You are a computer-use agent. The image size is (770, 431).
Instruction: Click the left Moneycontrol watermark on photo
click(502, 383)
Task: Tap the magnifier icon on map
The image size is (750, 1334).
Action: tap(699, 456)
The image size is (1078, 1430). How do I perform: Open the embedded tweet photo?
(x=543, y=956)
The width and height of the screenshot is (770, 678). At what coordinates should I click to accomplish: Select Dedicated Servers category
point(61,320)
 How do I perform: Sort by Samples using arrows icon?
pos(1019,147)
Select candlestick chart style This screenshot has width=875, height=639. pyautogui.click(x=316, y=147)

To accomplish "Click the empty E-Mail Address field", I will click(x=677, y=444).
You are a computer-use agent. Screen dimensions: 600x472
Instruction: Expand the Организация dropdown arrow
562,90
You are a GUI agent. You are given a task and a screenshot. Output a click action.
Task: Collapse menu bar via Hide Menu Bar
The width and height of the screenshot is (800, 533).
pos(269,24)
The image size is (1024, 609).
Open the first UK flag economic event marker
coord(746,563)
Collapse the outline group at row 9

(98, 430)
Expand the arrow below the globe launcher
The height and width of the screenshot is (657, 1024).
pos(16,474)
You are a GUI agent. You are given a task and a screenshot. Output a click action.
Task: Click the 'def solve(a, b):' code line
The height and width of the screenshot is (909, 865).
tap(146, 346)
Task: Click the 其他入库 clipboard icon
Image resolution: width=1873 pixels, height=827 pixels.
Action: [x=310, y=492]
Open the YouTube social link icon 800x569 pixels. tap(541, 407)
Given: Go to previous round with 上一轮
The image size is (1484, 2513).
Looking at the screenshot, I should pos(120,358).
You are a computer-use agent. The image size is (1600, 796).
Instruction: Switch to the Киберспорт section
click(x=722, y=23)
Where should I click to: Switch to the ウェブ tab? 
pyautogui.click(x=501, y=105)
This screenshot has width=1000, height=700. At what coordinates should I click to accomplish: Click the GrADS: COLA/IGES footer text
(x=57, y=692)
************
▸ **AIM OF THE TASK**
Reproduce the whole of the material exactly as shown.

▸ **SOLUTION FOR THIS EXERCISE**
You are a computer-use agent. The image size is (770, 431).
Instruction: Click the left Moneycontrol watermark on photo
click(502, 383)
Task: Tap the magnifier icon on map
The image size is (750, 1334).
Action: tap(699, 456)
The image size is (1078, 1430). How do I perform: Open the embedded tweet photo?
(x=543, y=956)
The width and height of the screenshot is (770, 678). At what coordinates should I click to accomplish: Select Dedicated Servers category
point(61,320)
 How do I perform: Sort by Samples using arrows icon?
pos(1019,147)
Select candlestick chart style This screenshot has width=875, height=639. pyautogui.click(x=316, y=147)

To accomplish "Click the empty E-Mail Address field", I will click(x=677, y=444).
You are a computer-use agent. Screen dimensions: 600x472
Instruction: Expand the Организация dropdown arrow
562,90
You are a GUI agent. You are given a task and a screenshot. Output a click action.
Task: Collapse menu bar via Hide Menu Bar
The width and height of the screenshot is (800, 533).
pos(269,24)
The image size is (1024, 609).
Open the first UK flag economic event marker
coord(746,563)
Collapse the outline group at row 9

(98, 430)
Expand the arrow below the globe launcher
The height and width of the screenshot is (657, 1024).
pos(16,474)
You are a GUI agent. You are given a task and a screenshot. Output a click action.
Task: Click the 'def solve(a, b):' code line
The height and width of the screenshot is (909, 865).
tap(146, 346)
Task: Click the 其他入库 clipboard icon
Image resolution: width=1873 pixels, height=827 pixels.
Action: [x=310, y=492]
Open the YouTube social link icon 800x569 pixels. tap(541, 407)
Given: Go to previous round with 上一轮
The image size is (1484, 2513).
Looking at the screenshot, I should pos(120,358).
You are a computer-use agent. The image size is (1600, 796).
Instruction: Switch to the Киберспорт section
click(x=722, y=23)
Where should I click to: Switch to the ウェブ tab? 
pyautogui.click(x=501, y=105)
This screenshot has width=1000, height=700. At what coordinates should I click to accomplish: Click the GrADS: COLA/IGES footer text
(x=57, y=692)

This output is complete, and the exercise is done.